Earth's monsters are most often mutations based on existing forms we see either in daily life or in history books. Probably the most famous movie monster out there is none other than Japan's most famous export (other than Hello Kitty, of course), Godzilla. Since 1953, this dinosaur-gone-crazy has been sporadically rising from his various lairs to do battle with his fellow monsters and even mechanized versions of himself, while incidentally stomping all over downtown Tokyo.
Not to be forgotten in this category are the scientific mishaps and perversions of nature. Movies like "The Fly" and "Frankenstein" have given us new and terrible creatures that often fall prey to man's prejudice and misunderstandings. These creatures are the more socially important in science fiction, as they are just as often found in stories with strong moral messages as they are in movies of good old fashion monster fun.

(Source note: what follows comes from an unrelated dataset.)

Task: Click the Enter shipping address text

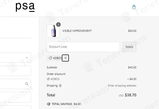Action: pyautogui.click(x=122, y=86)
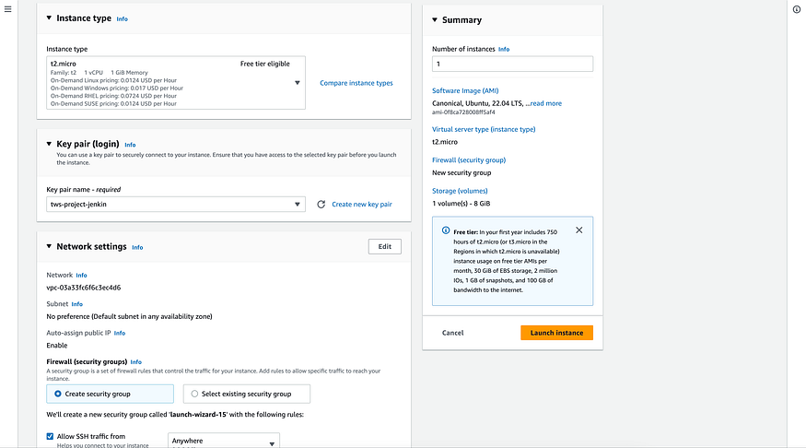The image size is (806, 448).
Task: Open the t2.micro instance type dropdown
Action: (175, 83)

Godzilla: King of the Monsters
Frankenstein Legacy Collection
Planet of the Apes Legacy Box Set
They Came From Space...
If there's one creature type in Science Fiction that is the most common, it is the Alien Life Form. They can be curious explorers, hostile invaders, or just plain hungry.
Steven Spielberg's classics E.T: The Extra Terrestrial and Close Encounters of the Third Kind are wonderful examples of friendly aliens and their dealings with our backward planet. Sure, he's also responsible for the recent juiced up version of the classic Alien Invasion flick "War of the Worlds", but we can't have nice aliens all the time, now can we.
The invasion idea has been around for quite some time now. These films generally follow a formula-- aliens arrive, blow stuff up, get foiled and either get blown up themselves or retreat while they are able. Movies such as Independence Day have taken this formula head on to create some of the bigger blockbusters we've seen in the last few decades. Meanwhile, Tim Burton's Mars Attacks remains a much appreciated cult classic parody of the theme.
The most famous Alien out there is arguably that of the Alien series, which was designed by European artist H.R. Giger. This one is definitely of the 'scare your pants off' variety, what with its acidic blood and protruding jaws and whatnot. These guys, along with most of the 'creature feature' lineup from the 1950's, serve as a perfect reminder that we could have everything to fear in these creatures from the stars.
The Blob (Criterion)
War of the Worlds (1954)
Close Encounters of the Third Kind
E.T. The Extra Terrestrial
Metal Wonders of Modern Technology
obots have long been a staple element in Science Fiction. Whether you're dealing with robots as a part of future society, or cybergenic hybrids and androids, the technological aspect of these creatures has been approached from several different angles. Usually, they end up in the same place-- the technology gets out of hand somehow, often to disastrous result.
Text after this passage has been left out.